Les époux … furent entendus séparément aux dates préindiquées par un agent du service de police judiciaire, section police des étrangers et des jeux, de la police grand-ducale, sur leur identité et l’itinéraire suivi pour venir au Luxembourg.

Ils furent encore entendus séparément en dates des 11, 25 et 30 avril 2002 par un agent du ministère de la Justice sur les motifs à la base de leur demande d’asile.

Par décision du 4 juillet 2002, notifiée le 23 juillet 2002, le ministre de la Justice les informa que leur demande avait été rejetée. Ladite décision est motivée comme suit :

« Madame, il résulte de vos déclarations que vous auriez quitté votre domicile avec votre mari et votre enfant en date du 2 avril 2002. Une voiture vous aurait emmenés à une frontière que vous auriez dû passer à pied. A ce moment vous auriez été séparée de votre mari. Vous auriez continué votre trajet seule avec votre fille et vous seriez arrivés au Luxembourg le 5 avril 2002, date à laquelle vous vous êtes présentés auprès de notre service pour « vous déclarer et pour demander la nationalité luxembourgeoise ». Le 11 avril 2002 vous avez déposé votre demande en obtention du statut de réfugié en présence de votre avocat.

Monsieur, il résulte de vos déclarations que vous auriez quitté votre pays d’origine en date du 2 avril 2002. Vous auriez été séparé de votre femme en Slovénie. Vous vous seriez alors rendu à Sarajevo et vous y auriez fait une demande de visa, demande qui aurait été refusée le 11 avril 2002. Vous auriez alors pris place à bord d’une voiture qui vous aurait emmené à Cologne, où une autre personne vous aurait conduit jusqu’au Luxembourg. Vous avez déposé votre demande en obtention du statut de réfugié le 22 avril 2002.

Madame, vous déclarez que votre mari serait membre du parti politique SDP. Il aurait été observateur lors des élections d’été en 2001. Après les résultats des votes, il aurait fêté la victoire du SDP et il aurait été battu. Depuis ce soir là, il ne serait plus allé aux réunions de ce parti. Par la suite, il aurait eu des difficultés de trouver un travail. Vous même, vous ne seriez pas membre d’un parti politique.

Vous ajoutez que votre mari aurait créé un commerce avec un partenaire turc et qu’il aurait signé un prêt en son nom pour le compte de ce dernier. Les choses auraient mal tourné, le turc aurait quitté le pays et vous vous seriez retrouvés avec des dettes et sans argent. Vous auriez alors décidé de quitter votre pays d’origine.

Vous auriez peur à cause de votre nationalité.

Monsieur, vous déclarez être membre du parti SDP et avoir été « président du comité communal du SDP » à Bare. Vous ajoutez également que votre femme serait membre du SDP.
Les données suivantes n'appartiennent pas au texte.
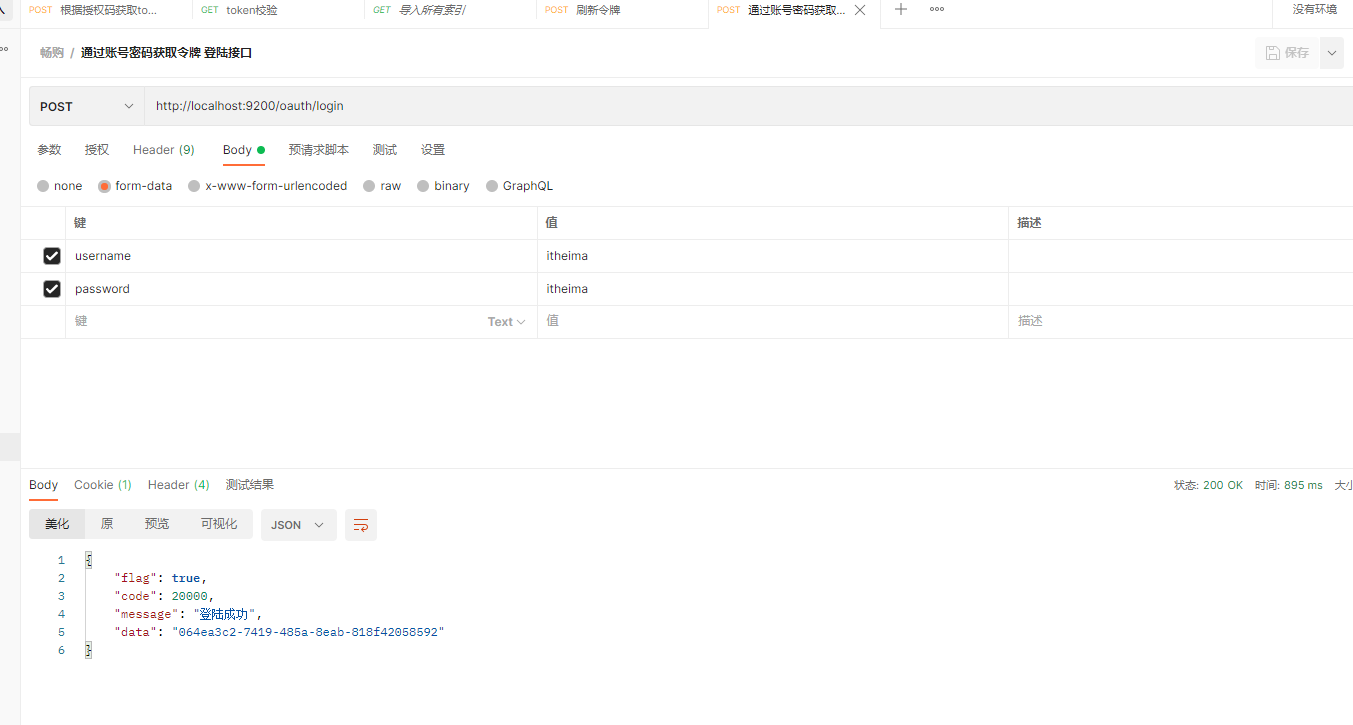Open the POST method dropdown

coord(87,106)
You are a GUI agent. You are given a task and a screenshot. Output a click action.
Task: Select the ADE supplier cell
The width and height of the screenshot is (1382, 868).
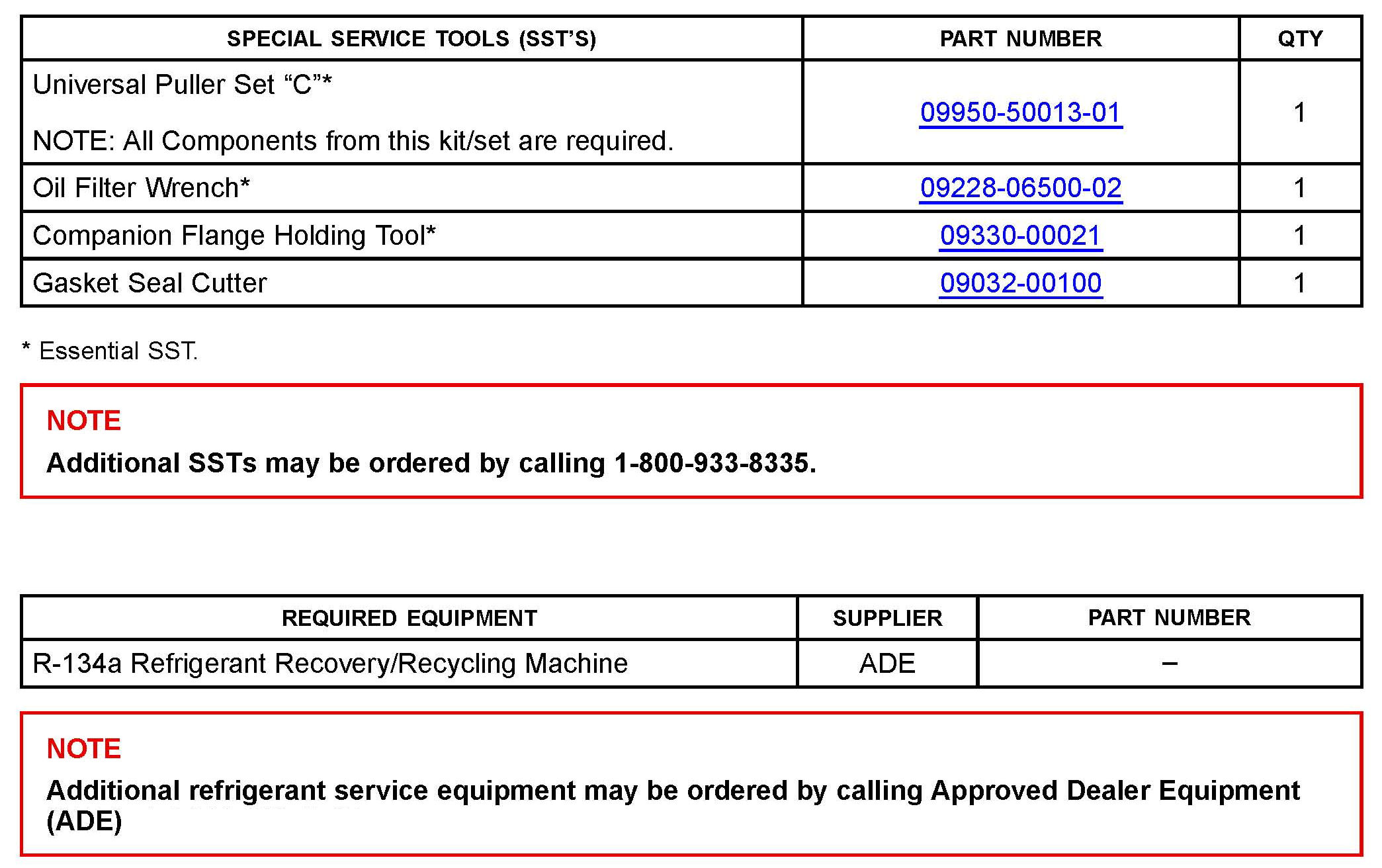coord(887,663)
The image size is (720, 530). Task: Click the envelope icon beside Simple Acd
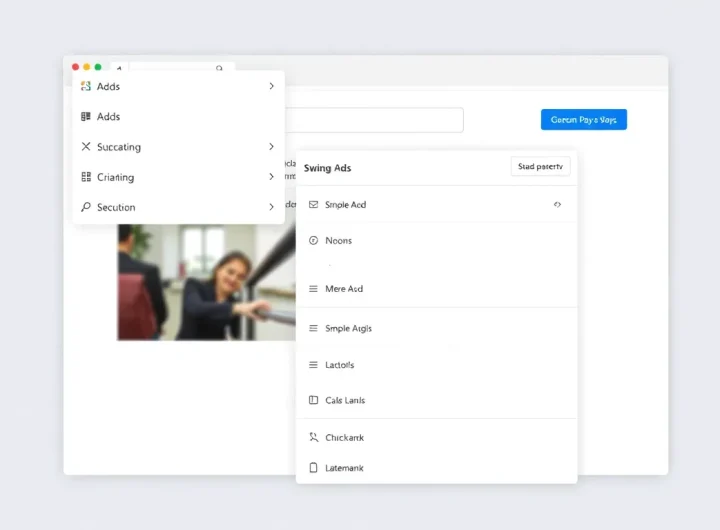pos(314,205)
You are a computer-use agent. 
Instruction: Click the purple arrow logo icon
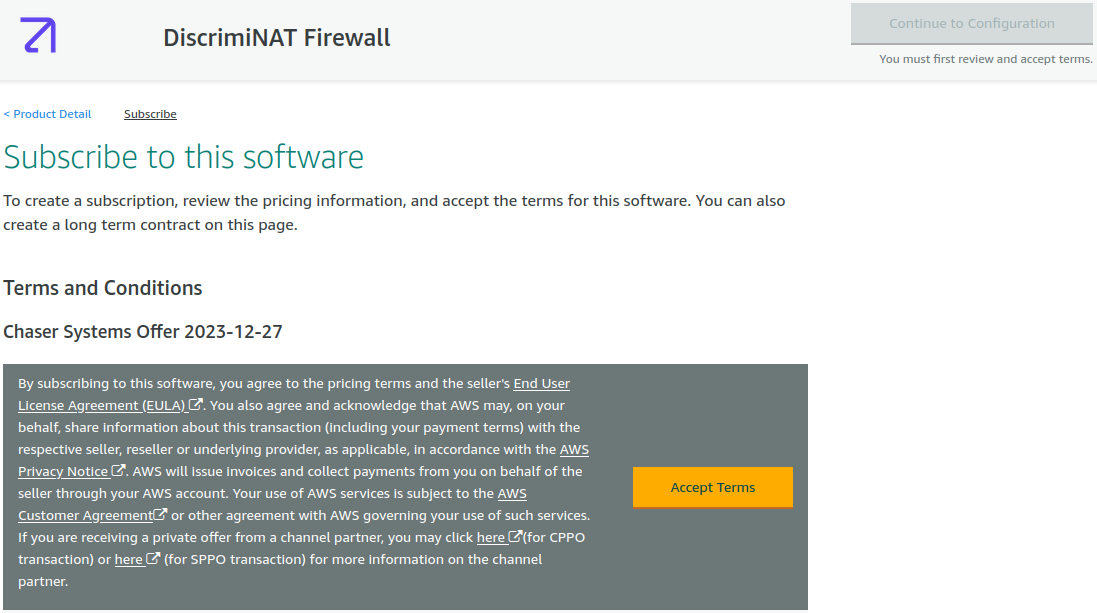pos(38,35)
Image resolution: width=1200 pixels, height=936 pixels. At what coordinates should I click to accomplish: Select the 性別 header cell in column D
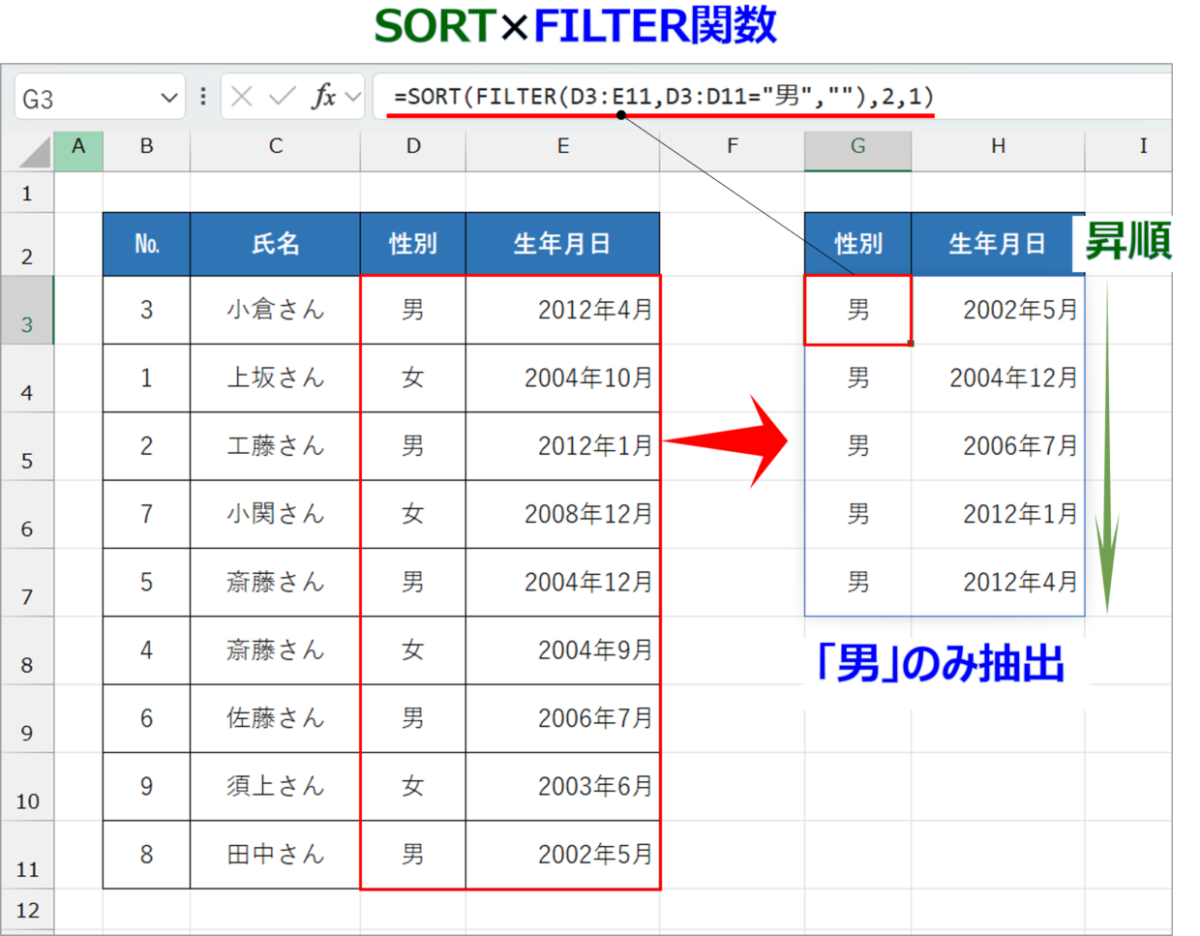[412, 243]
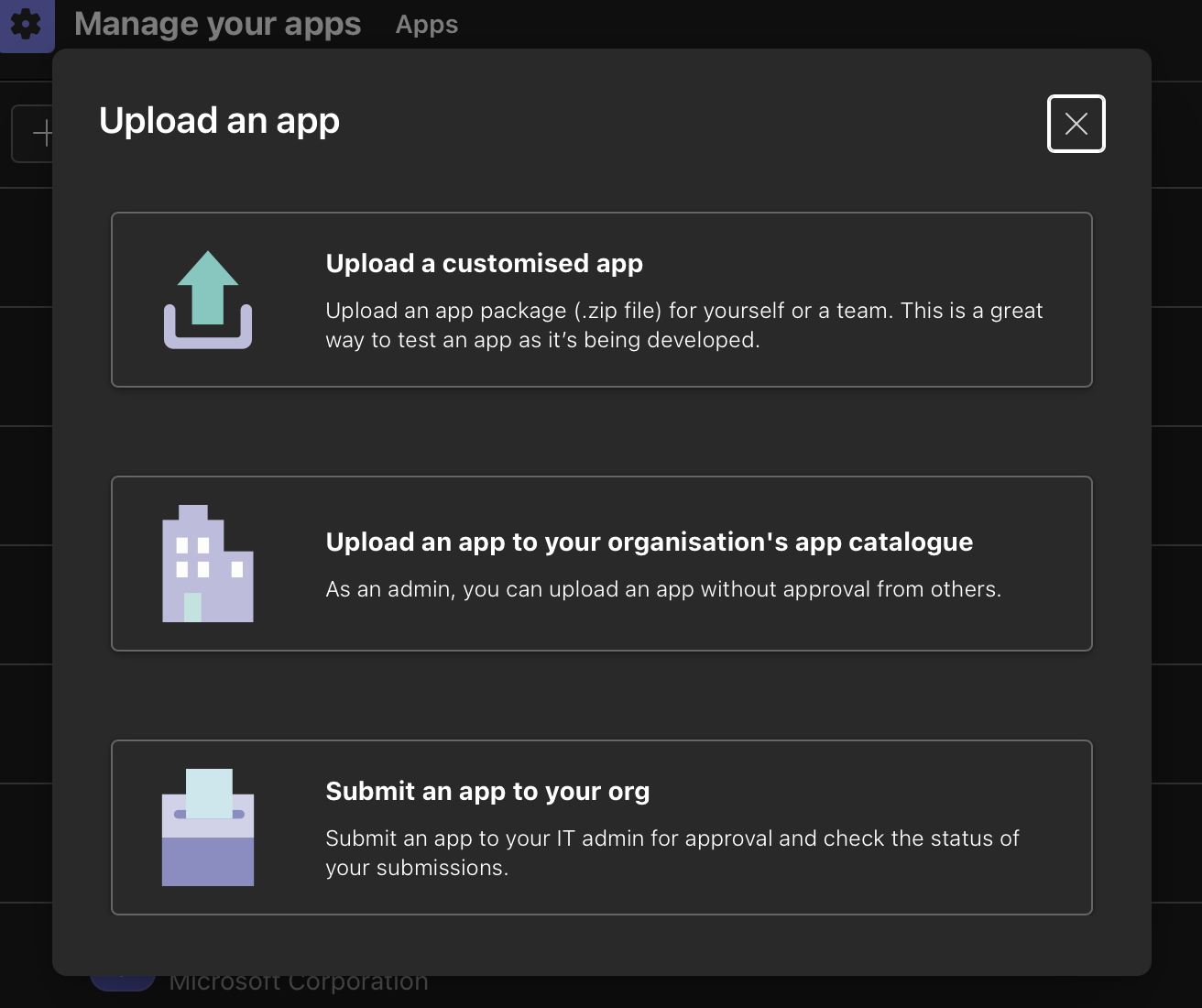Viewport: 1202px width, 1008px height.
Task: Click the Microsoft Corporation publisher text
Action: pos(299,983)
Vous versez comme pièces deux cartes de membre et un certificat du SDP. Vous auriez été battu lors des élections d’été en 2001 et on vous aurait crevé les pneus de votre voiture. Vous admettez ne plus avoir eu de problèmes après ces élections.

Vous indiquez également avoir des problèmes financiers. En effet, vous auriez crée un commerce avec un turc dans le cadre duquel vous auriez fait un prêt. L’affaire n’aurait pas marché et vous vous seriez retrouvé avec des dettes envers le fisc, les fournisseurs et les assureurs. On aurait menacé d’entamer des poursuites judiciaires contre vous.

Il y a d’abord lieu de relever que la reconnaissance du statut de réfugié n’est pas uniquement conditionnée par la situation générale du pays d’origine, mais aussi et surtout par la situation particulière des demandeurs d’asile qui doivent établir, concrètement, que leur situation individuelle est telle qu’elle laisse supposer une crainte justifiée de persécution au sens de la Convention de Genève.

La simple qualité de membre [d’] un parti politique ne saurait suffire pour bénéficier de la reconnaissance du statut de réfugié dès lors que vous n’exerciez aucune activité politique particulièrement exposée. A cela s’ajoute qu’il existe des doutes quant à votre adhésion réelle au SDP. En effet, Madame, vous dites ne pas être membre d’un parti politique alors que vous, Monsieur, vous dites que votre femme serait membre du SDP et vous fournissez même une carte de membre selon laquelle elle serait membre déjà depuis 1997.

Vous apportez également comme preuve un prétendu certificat du SDP, daté du 25 mai 2002, donc de la même date que votre première audition auprès de nos services. Enfin, Monsieur, vous admettez ne plus avoir eu de problèmes depuis été 2001.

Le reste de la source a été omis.